BEGIN Page extract

Bitterly Cold Winter

The La Niña weather pattern anticipated for 2020 was realised as severely cold weather conditions blasted the northern hemisphere in particular northeast Asia region — Japan, Korea and northern China and drove strong demand, especially for heating.  Back in the middle of 2020 there were some 45 cargo cancellations each month.  Cancellations were down to zero for December and January as demand surged and LNG carrier spot rates achieved record highs.


Spot Rate Rally May Not Have Legs

The spot rate rally is being viewed as short-term in nature, driven by winter demand and wide LNG price arbitrages.  In the case of container shipping, COVID-19 has supercharged rates as consumers switch purchasing from services to goods. In the case of LNG, shipping rates have been driven up by extreme winter weather in Asia (LNG is used to generate power for heating), LNG production outages in Asia and Panama Canal congestion. The tightness will doubtless ease with moderating weather. However, the fact that prices are as high as they are, is indicative of stronger underlying demand even after seasonal adjustments. The industry expects LNG carrier spot rates will remain robust during the March quarter 2021 as the arbitrage spread window remains open.  Once the winter spike is over, we would expect to see spot rates come down and availability of vessels to rise. By late January spot charter rates slid from recent highs.  Carriers fixed for US to northeast Asia journeys, fell to US$248,000 per day from around US$290,000 per day earlier in the month, while US to northwest Europe, also dropped to US$226,000 per day from around US$267,000 per day.

END Page extract
BEGIN Input data

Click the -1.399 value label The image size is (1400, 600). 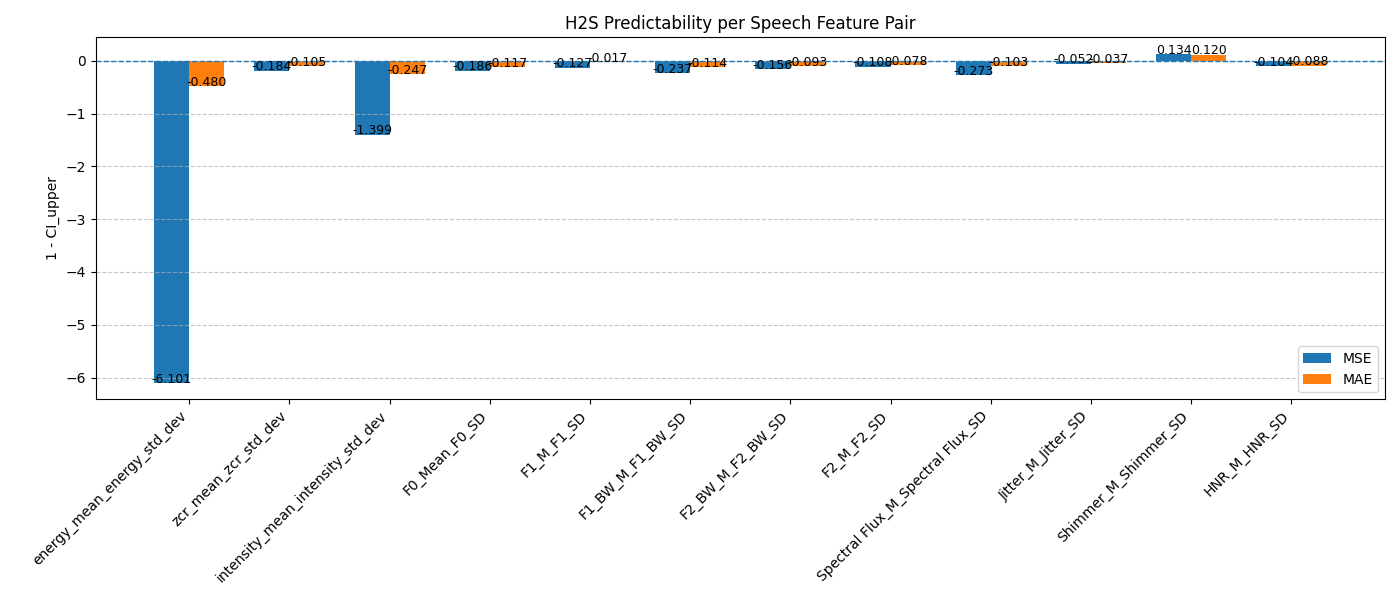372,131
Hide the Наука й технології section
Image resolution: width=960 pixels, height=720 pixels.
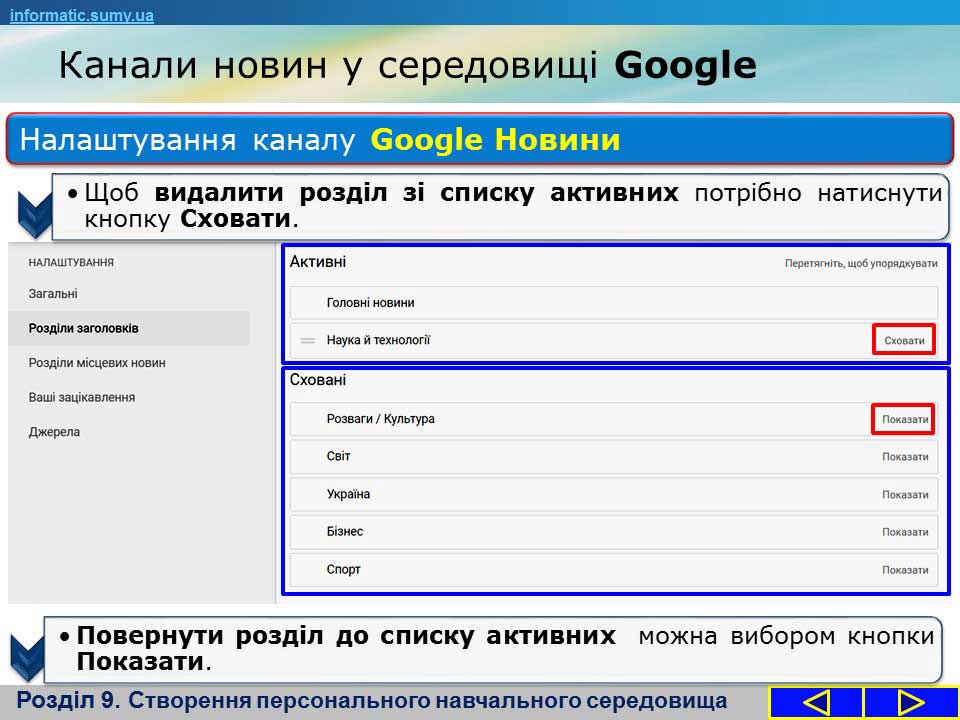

END Input data

[Prompt 1]: In the LNG shipping text, what daily rate had carriers on US to northeast Asia journeys fallen to by late January?
[Prompt 2]: Write the next part of the LNG shipping text, starting right after its last sentence.
The listing is separate material and has nothing to do with the LNG shipping text.

[Answer box 1]: US$248,000 per day, down from around US$290,000 per day earlier in the month.

[Answer box 2]:
Orderbook is High

The LNG market is going to be long, with LNG cargo supply over demand into next spring and summer. As prices fall back out of the money, it’s fairly likely the industry will see some cargo cancellations out of the US again, although not to the same degree experienced in 2020. There will still be a significant surplus of LNG supply in spring and summer 2021.  Yet another concern is the high newbuilds backlog for LNG carriers, which will add more vessel supply and create headwinds for rates. Orderbooks are historically low for crude and product tankers, bulkers and container ships. Not so for LNG tankers. The current orderbook for LNG vessels is equivalent to 23% of the existing fleet. However, 2021 will probably not be the panacea to the problems of 2020.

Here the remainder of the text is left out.